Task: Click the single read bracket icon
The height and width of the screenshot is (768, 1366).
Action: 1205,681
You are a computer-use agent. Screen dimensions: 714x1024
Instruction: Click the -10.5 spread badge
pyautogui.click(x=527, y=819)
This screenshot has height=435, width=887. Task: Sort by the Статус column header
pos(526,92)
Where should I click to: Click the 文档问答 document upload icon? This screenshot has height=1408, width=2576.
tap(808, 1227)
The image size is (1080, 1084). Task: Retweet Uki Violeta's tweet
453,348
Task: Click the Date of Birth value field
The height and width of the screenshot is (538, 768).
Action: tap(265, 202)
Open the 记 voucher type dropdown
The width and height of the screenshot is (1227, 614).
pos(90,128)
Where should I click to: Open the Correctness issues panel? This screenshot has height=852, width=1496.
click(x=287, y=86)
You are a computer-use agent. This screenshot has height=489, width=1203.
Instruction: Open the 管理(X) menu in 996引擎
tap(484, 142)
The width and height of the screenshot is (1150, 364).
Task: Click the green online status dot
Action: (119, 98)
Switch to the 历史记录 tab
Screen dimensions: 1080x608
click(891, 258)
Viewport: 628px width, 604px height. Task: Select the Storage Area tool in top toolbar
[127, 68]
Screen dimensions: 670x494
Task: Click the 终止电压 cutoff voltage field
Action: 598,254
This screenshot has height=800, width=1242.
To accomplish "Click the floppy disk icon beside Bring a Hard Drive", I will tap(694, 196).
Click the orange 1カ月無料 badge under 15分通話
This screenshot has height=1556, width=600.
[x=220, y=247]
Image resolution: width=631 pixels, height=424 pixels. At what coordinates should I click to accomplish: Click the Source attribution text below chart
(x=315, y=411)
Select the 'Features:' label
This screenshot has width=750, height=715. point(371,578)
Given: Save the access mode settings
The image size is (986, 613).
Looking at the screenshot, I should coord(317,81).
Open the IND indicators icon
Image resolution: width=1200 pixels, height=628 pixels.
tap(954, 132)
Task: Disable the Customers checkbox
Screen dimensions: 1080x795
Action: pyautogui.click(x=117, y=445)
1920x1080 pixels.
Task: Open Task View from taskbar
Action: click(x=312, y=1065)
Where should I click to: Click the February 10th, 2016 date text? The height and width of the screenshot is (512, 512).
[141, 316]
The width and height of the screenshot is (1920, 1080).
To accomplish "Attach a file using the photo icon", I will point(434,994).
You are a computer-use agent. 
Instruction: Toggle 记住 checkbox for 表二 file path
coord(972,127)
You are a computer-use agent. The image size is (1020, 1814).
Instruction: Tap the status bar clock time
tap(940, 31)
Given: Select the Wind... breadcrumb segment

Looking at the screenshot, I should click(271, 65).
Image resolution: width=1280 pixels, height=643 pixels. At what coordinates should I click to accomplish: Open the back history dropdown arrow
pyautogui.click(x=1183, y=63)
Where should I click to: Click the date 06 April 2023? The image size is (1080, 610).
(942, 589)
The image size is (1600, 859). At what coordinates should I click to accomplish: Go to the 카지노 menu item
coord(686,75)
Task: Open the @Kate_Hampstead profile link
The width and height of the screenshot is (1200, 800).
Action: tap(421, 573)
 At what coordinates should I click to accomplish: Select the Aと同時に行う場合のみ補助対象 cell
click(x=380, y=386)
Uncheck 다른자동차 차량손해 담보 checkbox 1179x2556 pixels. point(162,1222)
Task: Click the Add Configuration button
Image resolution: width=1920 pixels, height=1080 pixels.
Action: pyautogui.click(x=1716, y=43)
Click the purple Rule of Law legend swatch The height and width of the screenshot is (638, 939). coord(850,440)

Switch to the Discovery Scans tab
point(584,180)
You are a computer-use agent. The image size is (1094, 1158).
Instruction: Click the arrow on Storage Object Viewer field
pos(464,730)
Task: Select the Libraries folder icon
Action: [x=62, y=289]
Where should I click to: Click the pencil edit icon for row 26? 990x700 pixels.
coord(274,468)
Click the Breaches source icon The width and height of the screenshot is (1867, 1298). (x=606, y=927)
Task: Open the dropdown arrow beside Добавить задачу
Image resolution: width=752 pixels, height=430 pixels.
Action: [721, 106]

■ ■ ■

STATED EXERCISE
Reproduce the records word for word, starting at the line containing "Task: Click the Add Configuration button" and continuing through the last line of the records.

WRITTEN SOLUTION
Task: Click the Add Configuration button
Image resolution: width=1920 pixels, height=1080 pixels.
Action: pyautogui.click(x=1716, y=43)
Click the purple Rule of Law legend swatch The height and width of the screenshot is (638, 939). coord(850,440)

Switch to the Discovery Scans tab
point(584,180)
You are a computer-use agent. The image size is (1094, 1158).
Instruction: Click the arrow on Storage Object Viewer field
pos(464,730)
Task: Select the Libraries folder icon
Action: [x=62, y=289]
Where should I click to: Click the pencil edit icon for row 26? 990x700 pixels.
coord(274,468)
Click the Breaches source icon The width and height of the screenshot is (1867, 1298). (x=606, y=927)
Task: Open the dropdown arrow beside Добавить задачу
Image resolution: width=752 pixels, height=430 pixels.
Action: [721, 106]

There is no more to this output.